BEGIN Data excerpts
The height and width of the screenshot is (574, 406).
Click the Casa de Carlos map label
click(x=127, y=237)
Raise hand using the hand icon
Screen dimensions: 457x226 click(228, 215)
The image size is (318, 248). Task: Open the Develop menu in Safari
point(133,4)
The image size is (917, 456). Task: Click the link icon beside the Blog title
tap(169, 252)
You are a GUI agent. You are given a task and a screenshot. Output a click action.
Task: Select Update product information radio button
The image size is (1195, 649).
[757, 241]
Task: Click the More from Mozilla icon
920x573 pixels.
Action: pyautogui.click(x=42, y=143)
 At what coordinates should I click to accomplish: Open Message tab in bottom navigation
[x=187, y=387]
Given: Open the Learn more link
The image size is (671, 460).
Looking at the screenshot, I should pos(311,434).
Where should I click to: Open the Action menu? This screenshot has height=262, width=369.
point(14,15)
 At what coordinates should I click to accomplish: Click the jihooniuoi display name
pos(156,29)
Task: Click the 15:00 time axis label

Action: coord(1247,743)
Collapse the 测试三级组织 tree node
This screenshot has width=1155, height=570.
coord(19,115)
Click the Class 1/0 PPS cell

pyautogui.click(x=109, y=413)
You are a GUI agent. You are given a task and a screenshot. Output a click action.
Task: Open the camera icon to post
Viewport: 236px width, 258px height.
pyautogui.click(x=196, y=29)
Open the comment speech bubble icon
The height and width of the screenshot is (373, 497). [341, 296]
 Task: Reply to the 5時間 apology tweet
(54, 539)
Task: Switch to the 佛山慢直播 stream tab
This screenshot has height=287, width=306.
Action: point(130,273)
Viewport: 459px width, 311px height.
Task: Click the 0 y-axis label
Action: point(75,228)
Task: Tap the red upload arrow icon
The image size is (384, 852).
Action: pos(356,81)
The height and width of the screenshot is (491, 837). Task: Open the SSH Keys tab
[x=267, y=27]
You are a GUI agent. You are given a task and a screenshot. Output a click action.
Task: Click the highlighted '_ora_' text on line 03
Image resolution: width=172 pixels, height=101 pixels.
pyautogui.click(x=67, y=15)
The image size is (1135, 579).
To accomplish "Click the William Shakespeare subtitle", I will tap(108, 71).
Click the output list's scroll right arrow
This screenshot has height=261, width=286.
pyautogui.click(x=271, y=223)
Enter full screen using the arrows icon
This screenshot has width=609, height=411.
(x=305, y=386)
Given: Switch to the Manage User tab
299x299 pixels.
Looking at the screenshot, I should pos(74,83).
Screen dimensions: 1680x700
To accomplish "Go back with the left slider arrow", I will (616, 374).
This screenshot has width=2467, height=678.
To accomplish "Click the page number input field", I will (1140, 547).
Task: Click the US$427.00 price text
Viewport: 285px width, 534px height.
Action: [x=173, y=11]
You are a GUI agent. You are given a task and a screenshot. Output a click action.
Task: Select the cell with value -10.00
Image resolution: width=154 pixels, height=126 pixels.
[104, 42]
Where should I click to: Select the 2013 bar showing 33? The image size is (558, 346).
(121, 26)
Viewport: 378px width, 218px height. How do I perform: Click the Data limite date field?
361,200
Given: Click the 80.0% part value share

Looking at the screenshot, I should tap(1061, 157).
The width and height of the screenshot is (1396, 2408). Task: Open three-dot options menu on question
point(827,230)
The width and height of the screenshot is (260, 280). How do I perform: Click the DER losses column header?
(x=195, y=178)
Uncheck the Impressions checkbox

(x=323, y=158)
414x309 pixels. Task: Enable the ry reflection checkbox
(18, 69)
END Data excerpts
- **Work task**
Reply with the number of lines in the entries that hold the word "text", and add no other words.

- **Solution for this task**
2